Finding the right graphic designer for your project may not be easy, as there are a lot of things to consider. Knowing what to look for and what to inquire will make all the difference in the world. Here are some questions you can be asking yourself if you are in search for a graphic designer:
Do I like the designer’s past work?
This should be the number one determining factor in your decision making. If you don’t enjoy most of the designer’s work, there is a pretty good chance you won’t like what they create for you. Also, don’t expect someone to deviate too far from their style comfort zone.
Does the designer appear knowledgeable?
Is the designer knowledgeable? Take the time to read through some of the writings, blog posts, etc on the designers website. Doing so may dismiss or validate any uncertainties you may have. Things you may want to check for: apparent knowledge of subject material, education (classes or colleges attended), awards or recognitions.
Do they have some experience?
Is the graphic designer experienced enough to handle your project? Find out how long the designer has been offering their services. The longer they’ve been around, the more experience they have dealing with clients and projects.
A well seasoned designer should know how to manage their time properly, resulting in a more efficient process. It is also likely that they will have a better understanding of client relations, leading to a better experience overall.
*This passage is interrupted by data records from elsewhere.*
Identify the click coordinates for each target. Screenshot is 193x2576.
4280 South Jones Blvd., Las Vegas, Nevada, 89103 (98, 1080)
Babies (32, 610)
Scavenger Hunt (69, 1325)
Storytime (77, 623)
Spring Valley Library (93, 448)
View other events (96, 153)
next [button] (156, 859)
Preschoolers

You might have to pay more for this experience but it will be worth it.
Are there any testimonials available?
Some designers have no problem telling you how great they are. Don’t just take their word for it, check to see if they have any testimonials you can read. A true testimonial should have the client’s name, their job title and the city they live.
Does the price match the quality of work?
Pricing is obviously an important factor, but choosing a designer based on price alone is probably not a wise choice. Many designers that are just starting out will offer low rates just to get clients. The down side is they will be lacking in the knowledge and experience of someone more seasoned. You don’t want to sacrifice quality just to save a few dollars.
At the same time, you can’t assume a designer will be better because their pricing is the highest. Rather than letting cost be your determining factor, take all factors into consideration.
Does the designer communicate well?
When you email the designer, how long does it take them to respond? Anything over 24 hours is probably too long, unless of course they are on vacation (wait, what’s a vacation?). Another question to ask is how well does the designer communicate? When you email or call, do they answer all of your questions? Do they rush through their responses? Are they polite and professional?
There will be a lot of back and forth conversations between you and your designer during a project. The last thing you want is to be confused, left in the dark, or waiting for answers. Communication is key.
Does the designer have a presentable website?
In today’s world, a graphic designer without a website is like a story with no ending. It just doesn’t make sense. You don’t want to hand over your hard earned money to some anonymous person who can’t provide you with a solid portfolio or information about themselves and their services.
Be cautious of sites like Craigslist and design contest sites where amateur designers claiming to be professionals is quite common. If you find a designer on one of these sites, it’s fine as long as they have something to show you other than their word.
Will my project be juggled around?
Some design firms, and even freelance designers outsource their projects to others for a commission. So when you think you are hiring a particular designer for his or her skills, you may just end up with the newbie working on your project, or even someone overseas. This practice is fine as long as the client is aware, but sometimes there is no mention of this. Don’t be afraid to ask who is going to be handling your project, so you know what you are paying for and who you will be communicating with.